Dez anos depois do Beijo, em O Jogo da Liberdade da Alma, dá-se finalmente a (aparente e ficcional?) decepação da memória, a rapariga é agora a «desmemoriada», e acontece então, sentada no colo humanizante de Spinoza, nas escadas do prédio, a definitiva morte do fantasma do pai, dos vários pais (é o momento do fim do ciclo, através da reconciliação), que começou a acontecer no momento  de rebeldia suave do Livro de Ourasões. Então, já com oito anos, talvez fosse ainda o tempo da proverbial infância feliz. Mas o caderno anota também (imagine-se de que fonte: Trotski!): Diz-se da infância que é o tempo mais feliz de uma existência. Será sempe assim? Não. E algumas páginas mais adiante, e da mesma fonte: Mas eu não conheço tragédia pessoal.

O que nos é contado marginalmente neste caderno de 1969 é também já um destino de mulher, semelhante àquele que Gabriela encontra descrito no livro que lê na mesma altura – L'échec de Pavese / O Fracasso de Pavese, de Dominique Fernandez, 1968 – e de onde transcreve, em francês, um fragmento directamente relacionado com a Biografia da infância:

... e as mulheres não contam, na família. Quero dizer que entre nós as mulheres ficam em casa, põem-nos no mundo e não dizem nada e não contam para nada, e assim desaparecem das nossas recordações... As mulheres não fumam nem bebem, sabem apenas ficar paradas ao sol...

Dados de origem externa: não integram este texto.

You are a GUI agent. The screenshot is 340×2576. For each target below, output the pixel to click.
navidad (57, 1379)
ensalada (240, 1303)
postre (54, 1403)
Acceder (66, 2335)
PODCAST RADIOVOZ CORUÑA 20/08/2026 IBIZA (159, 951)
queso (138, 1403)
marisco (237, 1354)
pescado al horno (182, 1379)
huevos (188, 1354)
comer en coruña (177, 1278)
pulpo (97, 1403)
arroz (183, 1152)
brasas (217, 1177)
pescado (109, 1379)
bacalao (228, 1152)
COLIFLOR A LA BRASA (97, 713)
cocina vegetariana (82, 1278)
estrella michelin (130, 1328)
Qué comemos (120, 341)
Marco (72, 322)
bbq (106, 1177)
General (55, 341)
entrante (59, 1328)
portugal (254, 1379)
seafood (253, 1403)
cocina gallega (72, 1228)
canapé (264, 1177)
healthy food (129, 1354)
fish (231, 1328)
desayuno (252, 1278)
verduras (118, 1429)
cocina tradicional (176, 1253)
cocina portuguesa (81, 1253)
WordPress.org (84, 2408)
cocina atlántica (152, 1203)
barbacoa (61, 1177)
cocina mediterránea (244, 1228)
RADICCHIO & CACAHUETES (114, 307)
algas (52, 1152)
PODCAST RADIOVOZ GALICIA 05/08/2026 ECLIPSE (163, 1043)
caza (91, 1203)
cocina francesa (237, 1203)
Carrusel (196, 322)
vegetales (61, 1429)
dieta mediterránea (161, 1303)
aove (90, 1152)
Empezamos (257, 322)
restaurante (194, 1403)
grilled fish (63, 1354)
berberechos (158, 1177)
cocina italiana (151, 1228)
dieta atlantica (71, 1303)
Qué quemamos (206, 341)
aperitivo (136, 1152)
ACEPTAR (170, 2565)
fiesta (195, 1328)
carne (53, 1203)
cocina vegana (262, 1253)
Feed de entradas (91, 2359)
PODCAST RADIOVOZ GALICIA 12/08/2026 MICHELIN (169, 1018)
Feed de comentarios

Mas, o que é uma biografia?, pergunta-se já então Maria Gabriela. Para responder: Não é certamente ser guardada à vista, inspeccionada, espiada... Por isso, conclui que é preciso fazer a crítica da palavra biografia, assim entendida. Mais tarde explicará isso melhor, quando, em Inquérito às Quatro Confidências, traz a noção alternativa de signografia do Há: o registo de sinais próprios que, para lá do nome, inscrevem cada ser individual na ordem geral, e mais autêntica, do Ser.

J. B.

O ÁLBUM DA INFÂNCIA : ALGUMAS IMAGENS 

(De Janeiro de 1932 a Agosto de 1934)

 
 
 
 

P.S. – A biografia da infância de Maria Gabriela Llansol pode ser seguida (até aos doze anos) nas nossas publicações: O Ofício de Crescer (Caderno da Letra E, 15 de Novembro de 2014) e Llansol. Uma vida de escrita. Espaço Llansol/Mariposa Azual, 2018.

27.3.21

A LUZ DE LER

(16)

Recebemos do C.E.M.-Centro em Movimento, de Lisboa, através dos amigos Bernardo Bethônico (ex-colaborador do Espaço Llansol) e Sofia Neuparth (que dirige o C.E.M.), três videos-performance com leituras feitas a partir do livro Contos do Mal Errante (capítulos XII, XV e XIV).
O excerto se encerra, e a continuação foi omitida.